#### EXTRACT

United States District Court, District of Columbia.

May 21, 1976.

Alan Dranitzke, Forer & Rein, David F. Addlestone, Susan H. Hewman, Washington, D. C., for plaintiffs.

Earl J. Silbert, U. S. Atty., Robert N. Ford, Derek I. Meier, Asst. U. S. Attys., Washington, D. C., for defendants.

 
MEMORANDUM OPINION

PARKER, District Judge.

This proceeding presents questions for judicial determination regarding the limit and scope of constitutional rights afforded to members of the military, a subject which the courts have frequently considered in recent years. Here, three individual plaintiffs, on behalf of themselves and other members of the Marine Corps stationed at, assigned to or on duty at the Marine Corps Air Station at Iwakuni, Japan, challenge certain regulations which require prior command approval for distribution of written material by military personnel. They seek declaratory and injunctive relief against the Secretary of the Navy and certain military *864 officers with respect to the implementation and enforcement of the regulations.

The Court is called upon to resolve cross-motions for summary judgment and, having considered the memoranda of counsel, affidavits, exhibits, oral argument, and the entire record, concludes that plaintiffs' motion should be granted in part and denied in part, for the reasons which follow.

 
First Amendment in the Military

In Parker v. Levy, 417 U.S. 733, 94 S. Ct. 2547, 41 L. Ed. 2d 439 (1974), the Supreme Court left no doubt as to the guiding principle to be observed:

 
While the members of the military are not excluded from the protection granted by the First Amendment, the different character of the military community and of the military mission requires a different application of those protections. The fundamental necessity for obedience, and the consequent necessity for the imposition of discipline, may render permissible within the military that which would be constitutionally impermissible outside of it. 417 U.S. at 758, 94 S. Ct. at 2563, 41 L. Ed. 2d at 459.

Despite the tone of this oft-quoted passage, many jurists have questioned this generalization and have taken the view that the mandates of the Constitution are fully applicable to the military, and would place the burden of justification upon those attempting to restrict freedom of expression. As Supreme Court Justice William J. Brennan recently noted:

 
. . . the First Amendment does not evaporate with the mere intonation of interests such as national defense, military necessity, or domestic security. . . . In all cases where such interests have been advanced, the inquiry has been whether the exercise of First Amendment rights necessarily must be circumscribed in order to secure those interests. Greer v. Spock, ___ U.S. ___, 96 S. Ct. 1211, 1224, 47 L. Ed. 2d 505, 523, 44 U.S.L.W. 4380, 4388 (1976) (Brennan, J., dissenting).

########
#### EXTRACTED MATERIAL

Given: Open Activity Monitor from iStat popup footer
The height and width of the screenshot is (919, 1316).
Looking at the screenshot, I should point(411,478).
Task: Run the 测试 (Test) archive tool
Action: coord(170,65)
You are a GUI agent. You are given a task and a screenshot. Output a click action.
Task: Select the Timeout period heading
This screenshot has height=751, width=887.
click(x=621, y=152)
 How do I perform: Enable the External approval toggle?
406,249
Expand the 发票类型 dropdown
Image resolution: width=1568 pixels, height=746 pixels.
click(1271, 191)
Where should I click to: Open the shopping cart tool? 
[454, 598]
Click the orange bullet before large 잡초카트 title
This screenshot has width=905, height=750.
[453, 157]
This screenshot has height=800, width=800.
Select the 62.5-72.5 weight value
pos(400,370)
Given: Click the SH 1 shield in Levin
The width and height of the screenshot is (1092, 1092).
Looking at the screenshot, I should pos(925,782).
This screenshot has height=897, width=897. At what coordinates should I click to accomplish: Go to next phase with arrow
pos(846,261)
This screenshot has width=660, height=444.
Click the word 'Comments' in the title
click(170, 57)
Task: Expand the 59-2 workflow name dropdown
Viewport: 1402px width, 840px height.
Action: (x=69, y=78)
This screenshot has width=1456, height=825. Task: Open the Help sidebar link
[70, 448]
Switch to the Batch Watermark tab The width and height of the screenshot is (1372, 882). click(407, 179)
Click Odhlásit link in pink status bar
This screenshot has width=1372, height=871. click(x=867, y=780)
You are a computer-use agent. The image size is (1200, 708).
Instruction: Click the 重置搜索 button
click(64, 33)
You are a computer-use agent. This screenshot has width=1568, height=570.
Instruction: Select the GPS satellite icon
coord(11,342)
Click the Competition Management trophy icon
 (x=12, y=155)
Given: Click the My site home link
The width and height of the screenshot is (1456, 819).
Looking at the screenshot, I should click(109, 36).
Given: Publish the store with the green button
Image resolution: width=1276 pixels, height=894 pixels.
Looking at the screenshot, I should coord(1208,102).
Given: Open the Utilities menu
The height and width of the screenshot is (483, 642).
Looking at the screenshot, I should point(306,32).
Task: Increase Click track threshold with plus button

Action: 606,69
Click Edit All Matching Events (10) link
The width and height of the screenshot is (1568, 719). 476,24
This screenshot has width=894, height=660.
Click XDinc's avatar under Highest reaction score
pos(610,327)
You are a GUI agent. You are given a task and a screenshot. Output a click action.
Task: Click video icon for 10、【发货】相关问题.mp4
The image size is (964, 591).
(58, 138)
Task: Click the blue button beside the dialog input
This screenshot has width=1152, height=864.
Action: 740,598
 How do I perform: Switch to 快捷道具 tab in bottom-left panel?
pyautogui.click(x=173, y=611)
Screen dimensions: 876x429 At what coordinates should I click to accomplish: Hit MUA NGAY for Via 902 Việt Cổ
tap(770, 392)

########

_PROMPT_
Carry the memorandum opinion on military free-speech rights forward from its last sentence. None of this data is needed.

_SOLVED PROBLEM_
The view that an assertion of constitutional rights is a threat to discipline and morale in the military has been sharply questioned. Perhaps encouragement of more freedom of thought would have sparked recognition of unlawful orders in the Vietnam War, and prevented atrocities such as the massacre of civilians at My Lai. Scientific studies have also pointed out that too much discipline among service personnel can lead to increased susceptibility to brainwashing techniques while in captivity.[1] The military, too, are members of the American society where freedom of expression is a key value, and they are fully capable of reconciling a dissenting personal viewpoint with a duty to obey the law. This was clearly recognized by Chief Judge David Bazelon when he wrote:

 
. . . soldiers like other citizens can disagree with governmental policy and yet still realize that they must follow the legal requisites of that policy, including military service, until the policy is changed by democratic means. Carlson v. Schlesinger, 167 U.S.App.D.C. 325, 511 F.2d 1327, 1337 (1975) (Bazelon, dissenting).

Thus, in examining the facts and issues in this proceeding, the Court will assume that constitutionally guaranteed liberties are to be respected, unless there is a demonstrated need which justifies military restrictions on free expression.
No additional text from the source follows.